Saltar al vacío y caer de pie. Como un gato. Volar como un halcón.

Parar justo ante el precipio en forma de puerta de casa, para salir y no saber como estarás al regresar. Salto mortal agrupado: con doble tirabuzón. Ejecución, 9.5. ¡Cachis!. Siempre ansiando el 10.


Me gustan las sonrisas de labios. Las prefiero a las carcajadas, aunque las hay, carcajadas se entiende, que iluminan una noche sin luna ni estrellas en una sima profunda.
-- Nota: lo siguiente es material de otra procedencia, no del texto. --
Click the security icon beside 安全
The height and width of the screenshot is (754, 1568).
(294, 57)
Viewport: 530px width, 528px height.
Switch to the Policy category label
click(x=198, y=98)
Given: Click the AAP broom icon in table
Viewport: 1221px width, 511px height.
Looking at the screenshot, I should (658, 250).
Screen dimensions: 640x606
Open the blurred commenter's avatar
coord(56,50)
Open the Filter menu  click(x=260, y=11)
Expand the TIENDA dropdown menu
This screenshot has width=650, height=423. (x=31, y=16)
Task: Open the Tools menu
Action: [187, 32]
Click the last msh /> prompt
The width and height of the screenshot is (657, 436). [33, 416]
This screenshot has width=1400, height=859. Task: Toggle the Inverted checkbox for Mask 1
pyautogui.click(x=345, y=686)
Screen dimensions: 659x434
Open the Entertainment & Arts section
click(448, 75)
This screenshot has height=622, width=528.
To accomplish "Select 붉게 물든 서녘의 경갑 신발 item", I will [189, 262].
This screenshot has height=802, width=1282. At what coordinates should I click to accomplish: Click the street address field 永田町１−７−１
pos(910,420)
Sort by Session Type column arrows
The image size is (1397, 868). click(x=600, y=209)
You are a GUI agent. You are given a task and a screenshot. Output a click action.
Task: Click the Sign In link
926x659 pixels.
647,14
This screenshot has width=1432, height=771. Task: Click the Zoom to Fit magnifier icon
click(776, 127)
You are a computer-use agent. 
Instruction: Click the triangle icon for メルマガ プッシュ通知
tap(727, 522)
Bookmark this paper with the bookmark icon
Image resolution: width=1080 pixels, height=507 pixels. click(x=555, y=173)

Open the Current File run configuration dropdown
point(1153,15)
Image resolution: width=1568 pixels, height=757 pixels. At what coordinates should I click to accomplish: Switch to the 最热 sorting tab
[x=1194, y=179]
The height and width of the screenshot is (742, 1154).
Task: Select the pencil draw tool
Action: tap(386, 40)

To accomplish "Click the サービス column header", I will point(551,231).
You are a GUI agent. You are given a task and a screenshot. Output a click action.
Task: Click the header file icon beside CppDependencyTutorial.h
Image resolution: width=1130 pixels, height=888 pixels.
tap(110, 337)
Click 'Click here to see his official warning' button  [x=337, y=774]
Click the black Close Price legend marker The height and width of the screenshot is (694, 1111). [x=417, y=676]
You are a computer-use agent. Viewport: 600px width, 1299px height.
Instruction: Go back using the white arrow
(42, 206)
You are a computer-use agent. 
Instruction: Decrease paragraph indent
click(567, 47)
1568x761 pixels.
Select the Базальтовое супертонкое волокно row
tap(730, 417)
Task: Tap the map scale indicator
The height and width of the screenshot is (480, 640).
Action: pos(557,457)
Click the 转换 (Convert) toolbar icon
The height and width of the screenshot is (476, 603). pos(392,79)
Aun así, me quedo con los labios tensos y la mirada que cae a la vez que un mechón de pelo.


¿Es a mi?. Usted se confunde caballero.


Masajeo cuidadosamente las almohadillas de mis zarpas. Es una tarea que debo realizar minuciosamente si quiero seguir con la tendencia a caer de pie y seguir corriendo hasta el horizonte. Lo siguiente será aprender a volar como un halcón y sumarme a las filas de "la insurrección". Como es una tarea de alta ejecución, haré un Master tras el verano.
Intentaré asomarme al precipicio con cierto prudencia, pero con la certeza de que hasta el rabo todo es toro y nada está escrito por muy jodido que pinte. Voy a patentar mi estilo caída libre con aterrizaje a cuatro patas. Mientras me volveré a poner el penacho de plumas y danzaré loca al son de los tambores.



35. Parece el calibre de un arma y en cierta forma lo es.


Comentarios

Anónimo ha dicho que…
este tampoco le he pillado. R. Perez
Bueno, no desesmperes... quizás algún día encuentres en mi baul algo que te sirva.
Srta. Nostalgia ha dicho que…
Podríamos caer y caer indefinidamente hasta encontrar ese algo que vamos locas buscando. Mientras, yo utilizo calibre del 45 para hacer desaparecer de mi vista (o de mi mente) todo aquello que me produce náuseas o autodestrucciones. Mientras tanto, supongo que debemos fluír. Cuídate.